● **Stored rows**:
— start —
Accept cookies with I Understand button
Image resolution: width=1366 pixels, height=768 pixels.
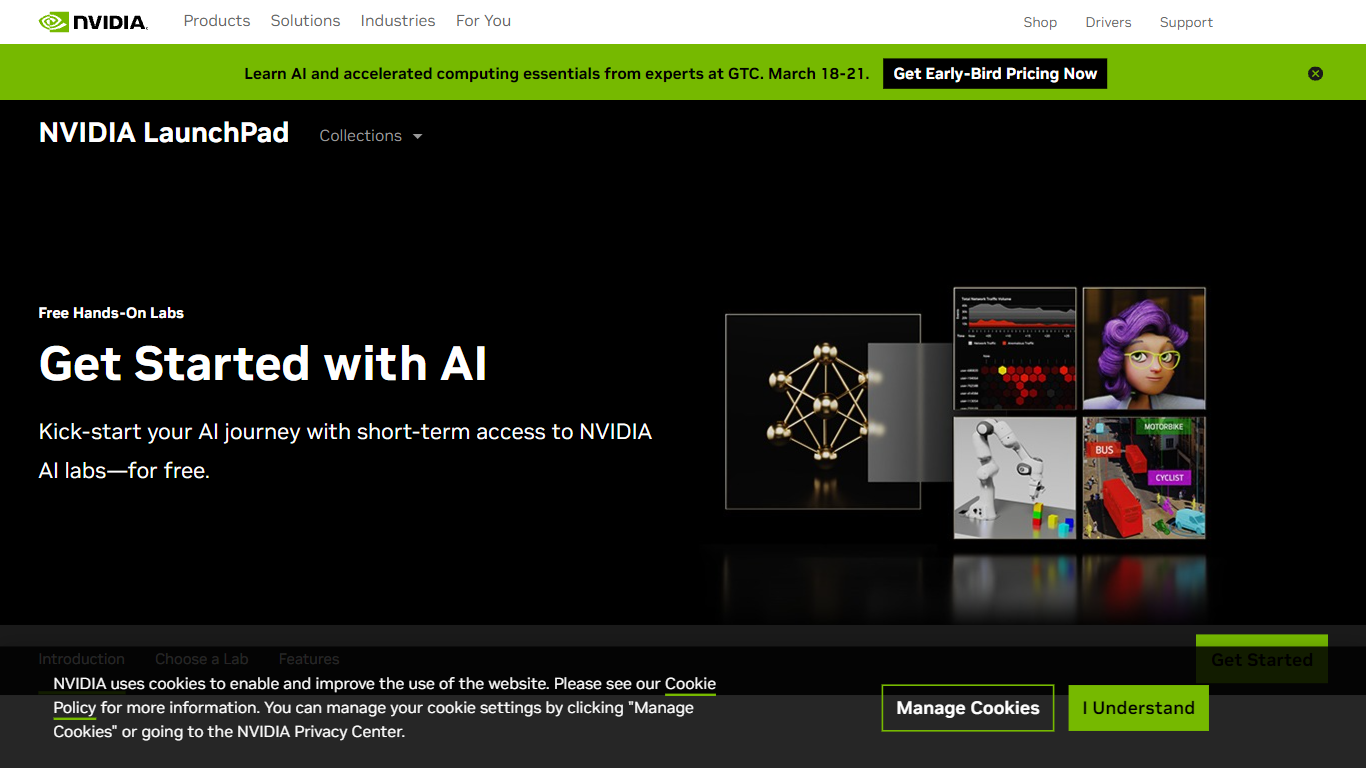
— end —
— start —
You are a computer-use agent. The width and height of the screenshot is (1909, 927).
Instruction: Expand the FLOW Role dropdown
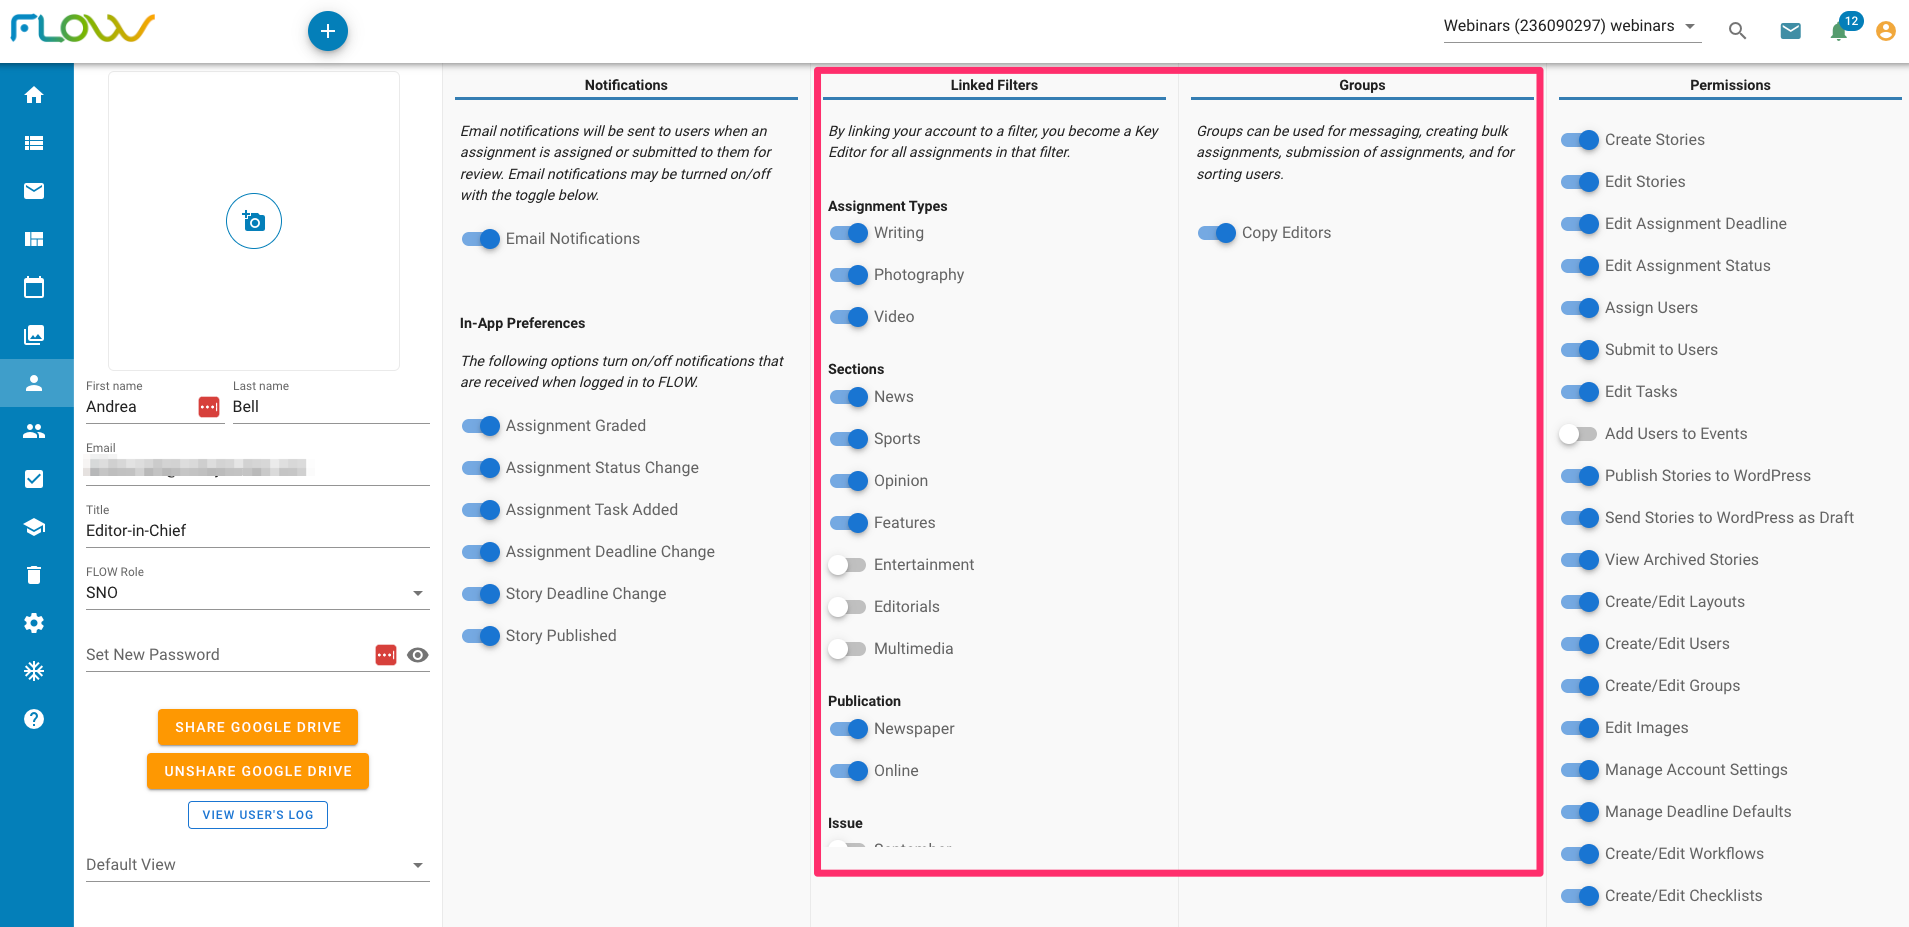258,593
— end —
● **Work required**: Please pick out every line of the data above that contains the string "width" and copy each one, treating uppercase and lowercase as different.

● **Expected answer**:
Image resolution: width=1366 pixels, height=768 pixels.
You are a computer-use agent. The width and height of the screenshot is (1909, 927).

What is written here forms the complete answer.